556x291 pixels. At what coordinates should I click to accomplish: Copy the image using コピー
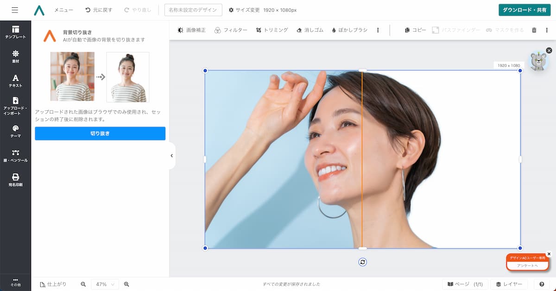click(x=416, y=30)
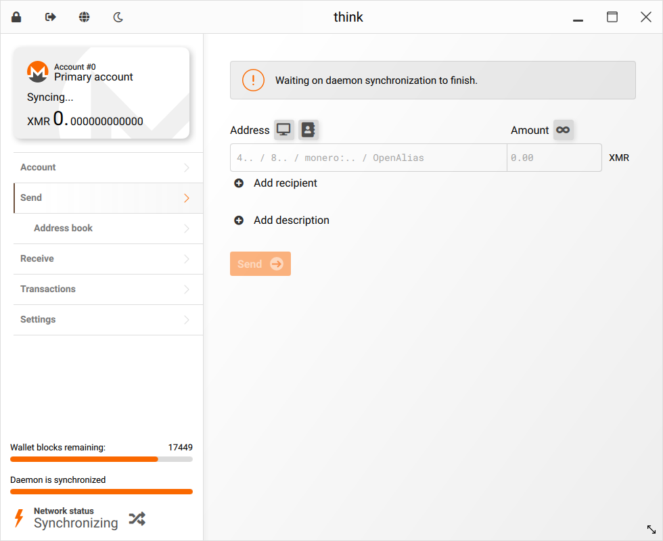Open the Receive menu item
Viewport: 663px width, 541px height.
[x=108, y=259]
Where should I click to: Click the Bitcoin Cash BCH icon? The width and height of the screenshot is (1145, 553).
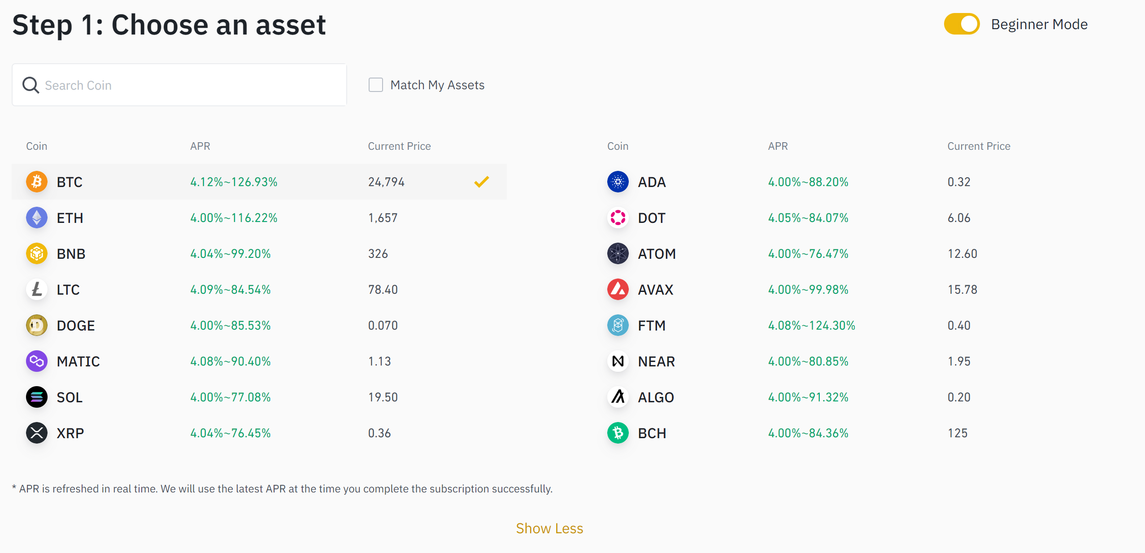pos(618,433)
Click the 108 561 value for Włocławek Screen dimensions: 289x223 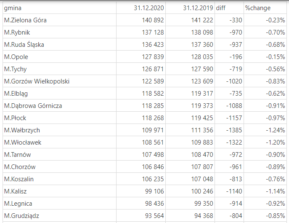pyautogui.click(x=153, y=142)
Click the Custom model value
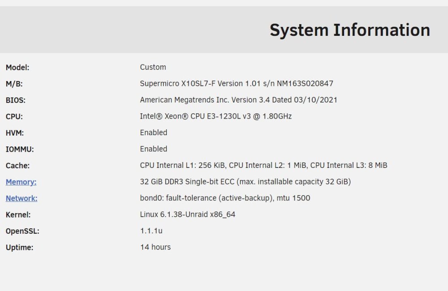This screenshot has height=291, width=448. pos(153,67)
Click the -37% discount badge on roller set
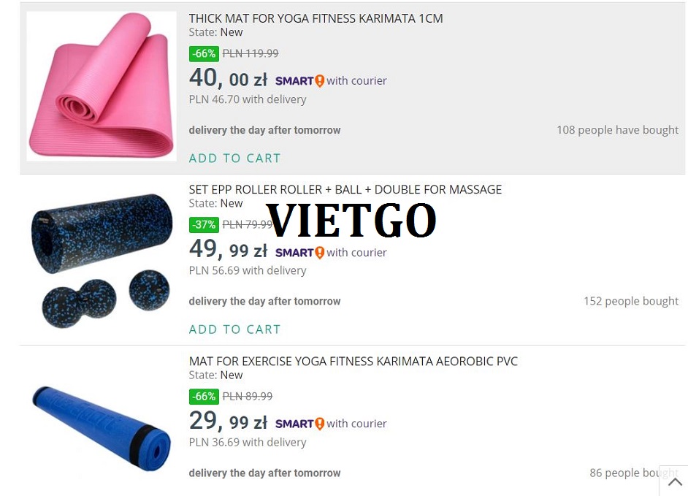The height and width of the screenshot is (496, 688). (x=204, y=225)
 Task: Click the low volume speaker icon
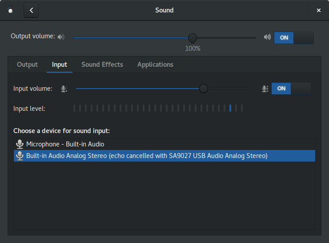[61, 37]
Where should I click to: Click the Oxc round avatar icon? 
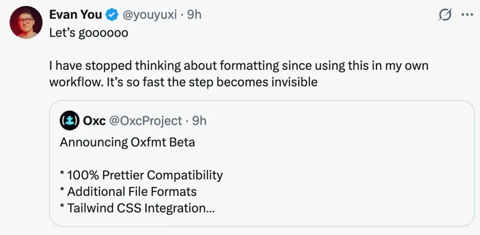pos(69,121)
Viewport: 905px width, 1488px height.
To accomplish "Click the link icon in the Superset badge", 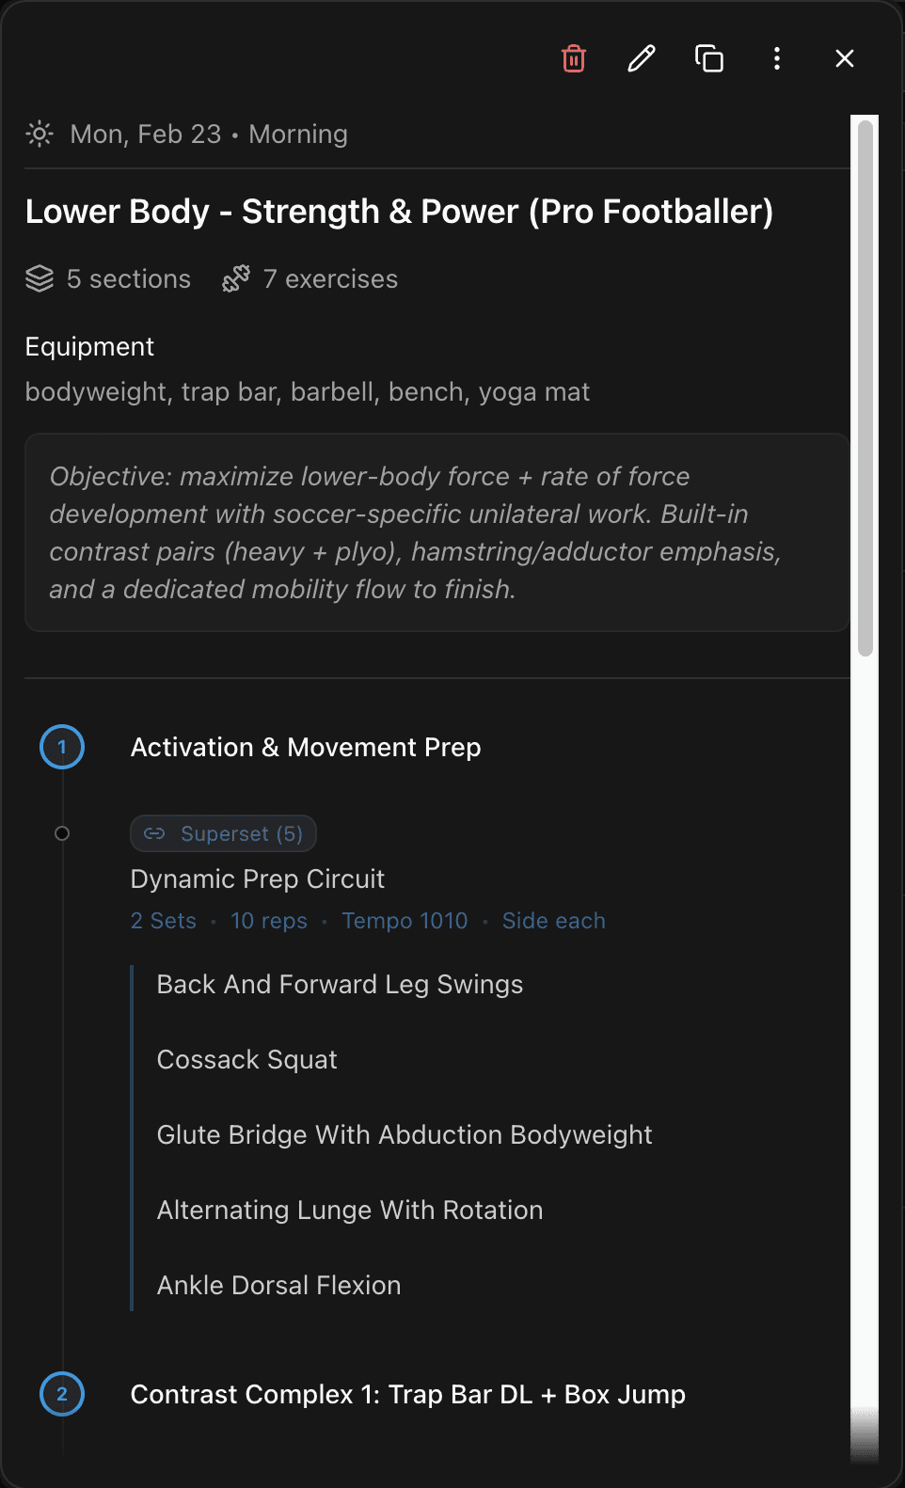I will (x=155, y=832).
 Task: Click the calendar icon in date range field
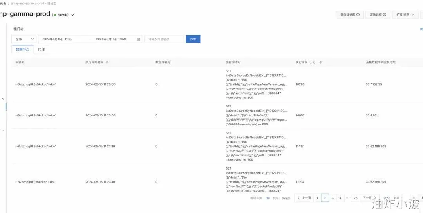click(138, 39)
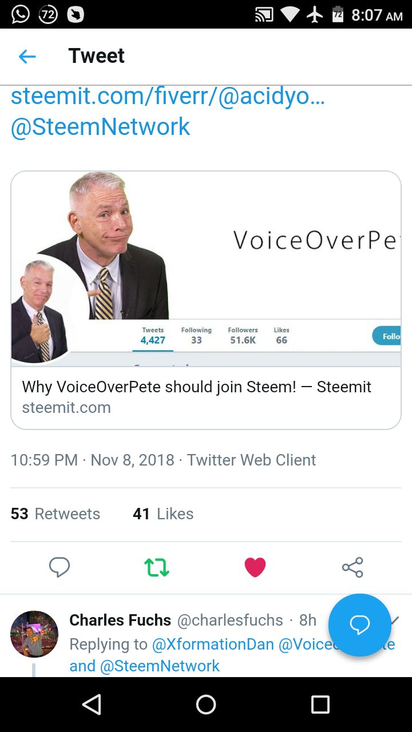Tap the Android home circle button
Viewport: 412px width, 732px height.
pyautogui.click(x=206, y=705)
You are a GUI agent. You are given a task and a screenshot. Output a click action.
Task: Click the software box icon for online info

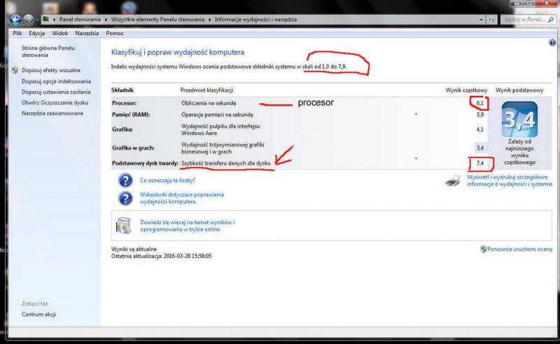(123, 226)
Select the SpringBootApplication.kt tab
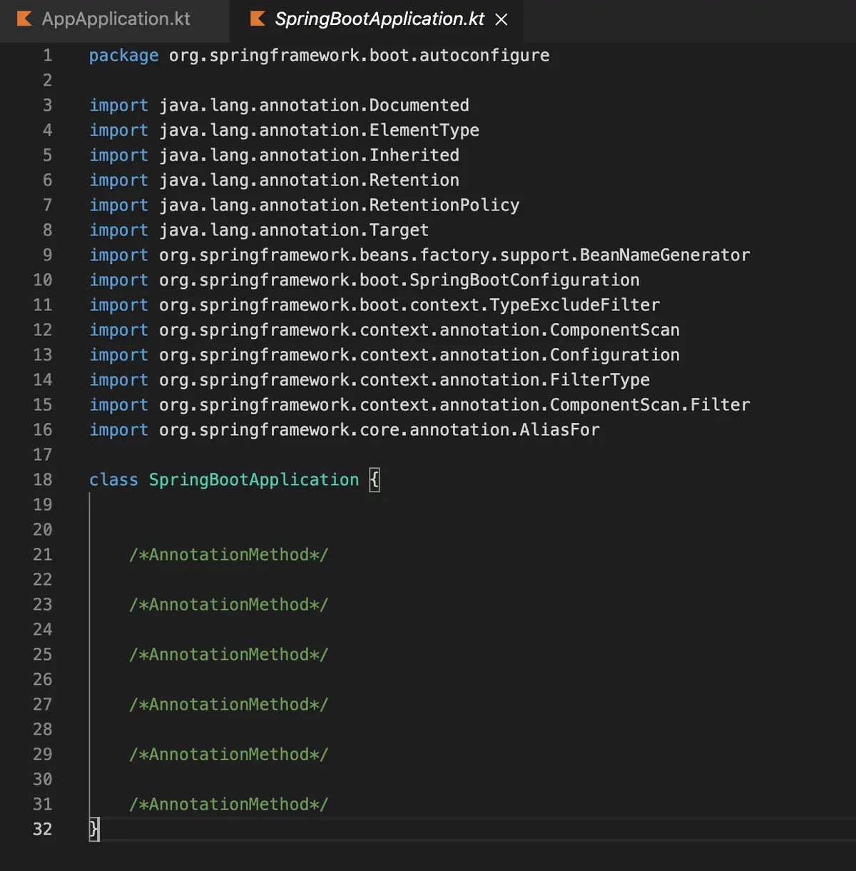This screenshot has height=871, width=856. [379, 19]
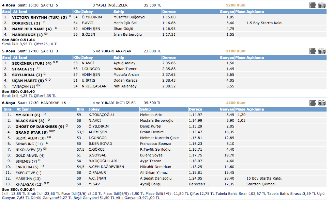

==============================

Exercise:
Copy out the part of the data that opens with the line containing "Task: Click the calendar" and runs through the end of the data, reproducing each line without change. Leave the pictures out of your copy.

Problem solution:
 Task: Click the calendar icon in date range field
click(138, 39)
Tap the Android home circle button
Viewport: 412px width, 732px height.
pyautogui.click(x=206, y=705)
You are a GUI agent. You are given a task and a screenshot. Output a click action.
Task: Click the software box icon for online info

(123, 226)
Select the SpringBootApplication.kt tab
This screenshot has height=871, width=856. [379, 19]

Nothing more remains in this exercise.